My great-great-grandfather David Powell felt that urge back in 1859 when he and a bunch of other Iowa farmers formed a wagon train and headed west in the great Colorado silver rush. He was tired of raising corn and hogs and fathering ten children and the gold rush was a great excuse for irresponsibility.
He got to Colorado too late for gold but thirty years later got in on the Oklahoma land rush. I’d like to see that river he crossed and find his gravesite in Hennessey, Oklahoma.
All the gold is gone and I’m not looking for land, I just want to roam. I haven’t taken a long car trip since I was a kid. Every summer my parents packed us in a station wagon and drove from Minnesota to Idaho to visit relatives and it was a great thrill, sitting in a window seat and holding my hand out the window, planing through the air, feeling the lift, and then in adult life I switched to airlines and now getting on a plane is like riding the school bus to high school except now there are seat belts.
The beauty of freedom is that you don’t know what might happen. I flew to Rome once on a sudden impulse, my first trip, and the day before I left, I got a haircut and told my barber George Latimer that I was hoping to meet the pope and he said, “No way. You’re not even Catholic. You won’t get within a mile of him.” I got to Rome and ran into a priest from Milwaukee, Father Reginald Foster, the head Vatican Latinist, and he took me on a tour of the Vatican and showed me the Latin ATM he’d designed, the only one in the world, and who should be withdrawing cash but the pope himself. He invited me up to his penthouse. There was a ping-pong table. He made popcorn. Offered me a Pepsi. And then he said to me, “Qui in nomine Domini Dei tui interficiam capillos? Et tamquam degradatur monachus. Et maior patera exsequi oportuit meum iussum.” (“Who in the name of God cut your hair? You look like a defrocked monk. He should’ve used a bigger bowl.”)

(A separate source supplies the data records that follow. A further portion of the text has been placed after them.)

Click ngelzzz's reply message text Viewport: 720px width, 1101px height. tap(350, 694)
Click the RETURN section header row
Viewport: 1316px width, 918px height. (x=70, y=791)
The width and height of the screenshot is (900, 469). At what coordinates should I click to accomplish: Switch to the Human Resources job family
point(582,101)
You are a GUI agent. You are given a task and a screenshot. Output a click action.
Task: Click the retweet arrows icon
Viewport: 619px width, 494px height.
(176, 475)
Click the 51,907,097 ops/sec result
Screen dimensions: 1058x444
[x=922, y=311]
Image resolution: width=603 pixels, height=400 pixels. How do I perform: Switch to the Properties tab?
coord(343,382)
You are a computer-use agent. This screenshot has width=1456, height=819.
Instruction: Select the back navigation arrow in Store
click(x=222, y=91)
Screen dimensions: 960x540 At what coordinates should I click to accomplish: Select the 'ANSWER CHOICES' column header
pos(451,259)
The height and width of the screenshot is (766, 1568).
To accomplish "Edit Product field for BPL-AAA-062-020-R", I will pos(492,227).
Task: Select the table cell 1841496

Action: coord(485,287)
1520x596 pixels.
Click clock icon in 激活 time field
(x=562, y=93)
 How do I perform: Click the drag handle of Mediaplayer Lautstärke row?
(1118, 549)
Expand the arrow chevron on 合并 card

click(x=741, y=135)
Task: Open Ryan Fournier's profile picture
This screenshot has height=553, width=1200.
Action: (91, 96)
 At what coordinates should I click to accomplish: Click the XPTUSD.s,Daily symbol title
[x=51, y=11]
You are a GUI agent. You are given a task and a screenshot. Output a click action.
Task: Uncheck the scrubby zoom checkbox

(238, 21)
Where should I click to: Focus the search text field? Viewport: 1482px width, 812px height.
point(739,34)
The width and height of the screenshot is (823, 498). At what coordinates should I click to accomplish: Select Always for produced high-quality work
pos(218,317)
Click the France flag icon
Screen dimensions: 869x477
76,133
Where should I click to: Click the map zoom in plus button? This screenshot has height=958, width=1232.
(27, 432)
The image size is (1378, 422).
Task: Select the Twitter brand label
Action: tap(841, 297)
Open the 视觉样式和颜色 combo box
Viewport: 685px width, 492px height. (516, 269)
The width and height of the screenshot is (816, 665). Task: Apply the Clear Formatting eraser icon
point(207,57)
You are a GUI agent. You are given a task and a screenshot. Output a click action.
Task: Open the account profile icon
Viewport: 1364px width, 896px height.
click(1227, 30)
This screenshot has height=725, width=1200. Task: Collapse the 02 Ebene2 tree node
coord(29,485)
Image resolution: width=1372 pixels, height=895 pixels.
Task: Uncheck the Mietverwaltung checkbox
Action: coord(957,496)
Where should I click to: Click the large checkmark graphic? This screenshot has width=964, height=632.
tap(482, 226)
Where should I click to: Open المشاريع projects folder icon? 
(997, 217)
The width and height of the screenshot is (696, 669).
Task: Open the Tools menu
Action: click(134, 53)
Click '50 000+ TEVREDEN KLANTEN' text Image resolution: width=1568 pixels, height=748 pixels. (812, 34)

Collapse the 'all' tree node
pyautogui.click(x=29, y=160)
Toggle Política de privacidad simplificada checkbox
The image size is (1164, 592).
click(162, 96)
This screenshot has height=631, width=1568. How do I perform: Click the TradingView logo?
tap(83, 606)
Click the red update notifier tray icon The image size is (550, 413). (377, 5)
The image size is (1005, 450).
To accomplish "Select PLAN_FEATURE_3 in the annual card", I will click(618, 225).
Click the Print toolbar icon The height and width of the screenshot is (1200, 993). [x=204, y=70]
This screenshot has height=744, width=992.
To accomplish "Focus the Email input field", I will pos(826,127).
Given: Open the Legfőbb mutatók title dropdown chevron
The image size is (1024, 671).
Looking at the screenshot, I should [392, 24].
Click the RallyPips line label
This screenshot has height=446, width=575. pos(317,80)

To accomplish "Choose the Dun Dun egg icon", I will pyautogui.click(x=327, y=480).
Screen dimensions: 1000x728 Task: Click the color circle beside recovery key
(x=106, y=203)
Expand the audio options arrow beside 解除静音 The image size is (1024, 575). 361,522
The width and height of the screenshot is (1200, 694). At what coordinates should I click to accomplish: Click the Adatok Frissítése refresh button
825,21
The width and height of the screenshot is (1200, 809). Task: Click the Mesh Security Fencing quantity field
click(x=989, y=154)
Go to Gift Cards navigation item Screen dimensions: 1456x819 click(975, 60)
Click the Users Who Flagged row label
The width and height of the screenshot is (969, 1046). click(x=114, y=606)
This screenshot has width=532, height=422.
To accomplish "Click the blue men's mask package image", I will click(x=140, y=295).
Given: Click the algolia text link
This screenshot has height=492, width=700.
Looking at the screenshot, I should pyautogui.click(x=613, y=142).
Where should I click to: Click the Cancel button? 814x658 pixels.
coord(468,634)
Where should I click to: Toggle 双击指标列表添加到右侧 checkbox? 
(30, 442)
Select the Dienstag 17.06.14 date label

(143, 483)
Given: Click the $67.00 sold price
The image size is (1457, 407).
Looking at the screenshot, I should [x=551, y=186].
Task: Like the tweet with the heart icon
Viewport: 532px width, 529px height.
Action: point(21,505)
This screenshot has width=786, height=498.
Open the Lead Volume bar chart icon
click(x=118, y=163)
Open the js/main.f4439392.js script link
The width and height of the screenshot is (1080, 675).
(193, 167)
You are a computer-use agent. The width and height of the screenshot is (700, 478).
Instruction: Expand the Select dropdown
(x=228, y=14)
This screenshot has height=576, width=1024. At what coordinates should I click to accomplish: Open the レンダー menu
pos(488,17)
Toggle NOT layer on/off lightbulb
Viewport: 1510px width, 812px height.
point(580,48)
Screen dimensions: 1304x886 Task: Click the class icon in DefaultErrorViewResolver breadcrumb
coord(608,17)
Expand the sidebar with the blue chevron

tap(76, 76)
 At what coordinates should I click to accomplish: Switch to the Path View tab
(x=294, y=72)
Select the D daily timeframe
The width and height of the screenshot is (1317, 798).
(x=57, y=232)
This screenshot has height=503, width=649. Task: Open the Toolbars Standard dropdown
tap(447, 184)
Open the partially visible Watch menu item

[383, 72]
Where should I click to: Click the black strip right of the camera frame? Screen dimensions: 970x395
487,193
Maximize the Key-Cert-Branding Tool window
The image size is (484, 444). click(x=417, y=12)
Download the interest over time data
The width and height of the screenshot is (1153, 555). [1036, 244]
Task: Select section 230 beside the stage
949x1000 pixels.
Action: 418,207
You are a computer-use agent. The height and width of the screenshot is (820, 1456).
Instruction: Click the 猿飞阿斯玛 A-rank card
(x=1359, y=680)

I met my wife in this park in April 1992. She came running by and I got up and ran after her, in my suit and tie and brown wingtips, and caught up with her, and the rest is history. I haven’t run since. What would be the point? But a random car trip east from L.A. on two-lane roads through mountains, listening to the radio, sounds perfect. Sirius Radio has hundreds of channels, some serious, most frivolous. Click the Random switch and you get Buck Owens one moment, Backstreet Boys, Bix Beiderbecke, then J.S. Bach.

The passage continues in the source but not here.